3. Why and How Dynamics Return to Stability

[1] proposes two possible (and incompatible) hypotheses: either the network “downweights the irrelevant feature, flattening the valley” or “catapults to a different basin,” without determining which applies and why this will occur. Moreover, they cannot explain why downweighting the irrelevant feature leads to a flatter loss valley.

Our analysis proves that:

Divergence eventually causes $\alpha$ to decrease due to negative gradients induced by large $\beta_1$ ,
This leads to monotonic self-stabilization, which pulls the sharpness back below the threshold,
No basin-hopping is needed—our result shows stabilization within the same basin.

Hence, we explain both onset and recovery of instability.

Summary

In summary, our work builds a rigorous foundation for understanding Edge-of-Stability through a theoretically grounded minimalist example. We clarify several previously open questions raised in [1]. Our contribution lies not in proposing entirely new phenomena, but in formalizing and proving mechanisms that were previously only hypothesized.

Our framework also explains other empirical observations, such as the monotonic sharpness decrease of GFS in [2], thus offering a unified theoretical lens on EoS dynamics across settings with heterogeneous data distributions.

We sincerely appreciate your thoughtful engagement. Please let us know if you'd like to continue the discussion.

Reference

[1] Elan Rosenfeld and Andrej Risteski. Outliers with opposing signals have an outsized effect on neural network optimization. ICLR 2023.
[2] Itai Kreisler, Mor Shpigel Nacson, Daniel Soudry, and Yair Carmon. Gradient descent monotonically decreases the sharpness of gradient flow solutions in scalar networks and beyond. ICML 2023.

2025-08-08

I thank the authors for their response. I suggest that the authors add a discussion about the difference between your work and [1], either in the appendix or the main part of the paper. I have increased my score.

[1] Elan Rosenfeld and Andrej Risteski.
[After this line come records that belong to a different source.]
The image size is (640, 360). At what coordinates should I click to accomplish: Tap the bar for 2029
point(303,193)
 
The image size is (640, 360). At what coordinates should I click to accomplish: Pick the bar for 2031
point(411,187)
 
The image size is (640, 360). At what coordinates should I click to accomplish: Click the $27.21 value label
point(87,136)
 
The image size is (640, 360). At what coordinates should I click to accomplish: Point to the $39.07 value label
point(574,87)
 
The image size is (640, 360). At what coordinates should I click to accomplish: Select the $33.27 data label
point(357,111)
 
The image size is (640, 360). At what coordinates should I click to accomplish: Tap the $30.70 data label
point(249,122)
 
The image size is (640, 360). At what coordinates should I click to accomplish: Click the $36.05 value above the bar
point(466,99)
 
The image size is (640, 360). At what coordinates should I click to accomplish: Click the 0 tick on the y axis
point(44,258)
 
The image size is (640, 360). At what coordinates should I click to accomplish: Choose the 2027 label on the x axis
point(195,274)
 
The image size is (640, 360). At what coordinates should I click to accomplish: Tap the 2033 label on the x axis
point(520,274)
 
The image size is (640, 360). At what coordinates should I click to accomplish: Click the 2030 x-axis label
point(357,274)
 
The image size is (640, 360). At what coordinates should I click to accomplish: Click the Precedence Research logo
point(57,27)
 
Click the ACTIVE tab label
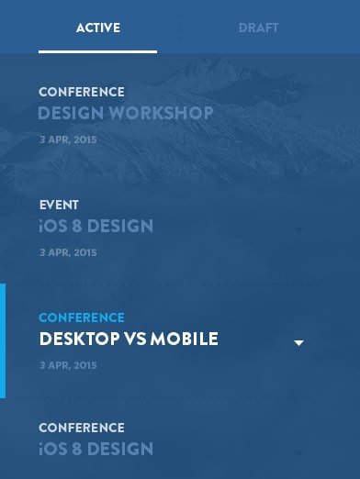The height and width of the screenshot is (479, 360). (x=98, y=28)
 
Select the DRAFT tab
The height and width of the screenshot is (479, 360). (x=258, y=28)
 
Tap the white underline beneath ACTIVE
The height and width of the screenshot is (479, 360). (x=97, y=52)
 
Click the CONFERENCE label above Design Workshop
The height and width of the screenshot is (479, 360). (x=82, y=92)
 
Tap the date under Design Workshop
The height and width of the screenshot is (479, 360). (x=68, y=139)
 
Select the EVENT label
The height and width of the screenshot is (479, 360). (x=59, y=205)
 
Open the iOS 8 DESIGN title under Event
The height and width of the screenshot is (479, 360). (x=96, y=226)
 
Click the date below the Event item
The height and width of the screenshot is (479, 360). (x=68, y=252)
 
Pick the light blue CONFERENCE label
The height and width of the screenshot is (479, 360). (x=82, y=317)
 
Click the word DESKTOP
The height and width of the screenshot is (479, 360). (x=79, y=339)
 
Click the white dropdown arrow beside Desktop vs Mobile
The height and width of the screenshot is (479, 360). (x=298, y=343)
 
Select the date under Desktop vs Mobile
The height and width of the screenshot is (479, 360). (x=68, y=365)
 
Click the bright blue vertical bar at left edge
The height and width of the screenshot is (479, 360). (x=3, y=341)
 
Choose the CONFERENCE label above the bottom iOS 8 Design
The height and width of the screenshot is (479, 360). (x=82, y=428)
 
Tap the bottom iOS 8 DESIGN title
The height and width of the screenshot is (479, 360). (x=96, y=449)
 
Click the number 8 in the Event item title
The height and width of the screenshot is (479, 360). (x=77, y=226)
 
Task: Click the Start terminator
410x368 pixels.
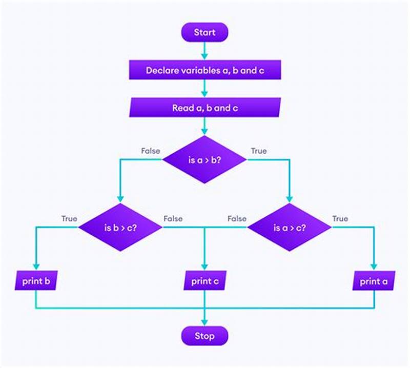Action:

Outliers with opposing signals have an outsized effect on neural network optimization. ICLR 2023.

2025-08-09

Thank you very much for your valuable suggestion! We will include a discussion on this in the next version of the paper. We sincerely appreciate your detailed review and the score increase!

最终决定Accept (poster)

2025-09-17

The committee reached a consensus by which this is a strong and insightful submission. The work provides a clean and minimalist study of edge-of-stability and progressive sharpening phenomena, offering both theoretical clarity and empirical demonstrations. Reviewers appreciated the novelty of the construction, the quality of the analysis, and the clarity of the presentation. While some concerns were raised about the scope and broader applicability, the authors effectively addressed many of these in the rebuttal, strengthening confidence in the contribution. Overall, this paper advances our understanding of phenomena of broad interest to the community. I recommend acceptance.